§ **PROVIDED PASSAGE**
+ + + + +
The decision by Peru’s government was announced last week after a meeting by the Lima Group, an ad-hoc alliance created in August 2017 in Lima to "monitor" Venezuela until the country “returns to democracy.”

Venezuelan Foreign Minister Jorge Arreaza sent a formal response Monday arguing there is no impediment for Venezuela to attend the Summit, reiterating Maduro’s participation. Arreaza explained to his Peruvian counterpart that “neither Peru, nor any other state, reserves the right to decide the participation of another member state and founder.”

Arreaza's opinion is shared by the Bolivian legislator, who has argued that the Peruvian government and the Lima Group cannot decide who will participate in the Organization of American States, OAS, meeting.

Silva told Sputnik “the Summit doesn’t depend at all on the Lima Group, and those who celebrate this decision do not realize it is not a decision by the Summit’s institutionality.”
+ + + + +
§ **RAW DATA**
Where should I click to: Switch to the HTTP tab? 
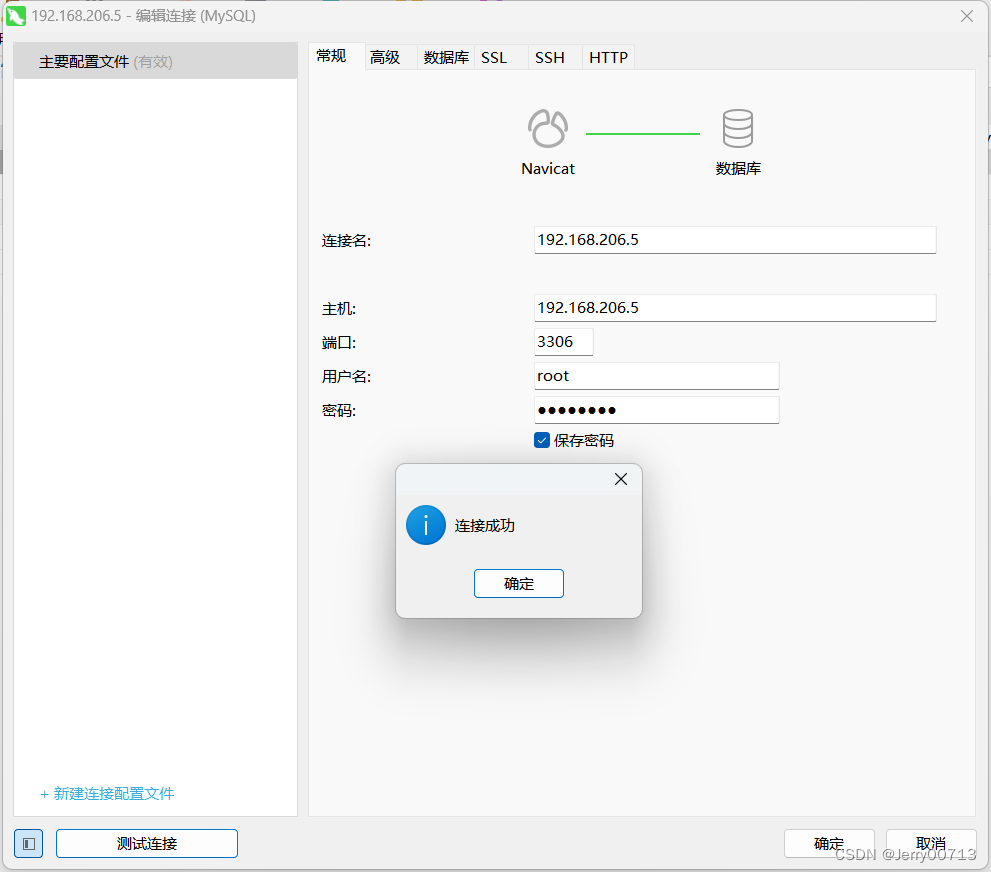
+ + + + +
§ **PROBLEM TO SOLVE**
Answer these questions using the passage on Venezuela and the Summit.
(a) When and where was the Lima Group created?
(b) On what day did Jorge Arreaza send his formal response?
(c) To which outlet did Silva say the Summit doesn't depend at all on the Lima Group?

§ **ANSWER TO THE EXERCISE**
(a) August 2017, in Lima.
(b) Monday.
(c) Sputnik.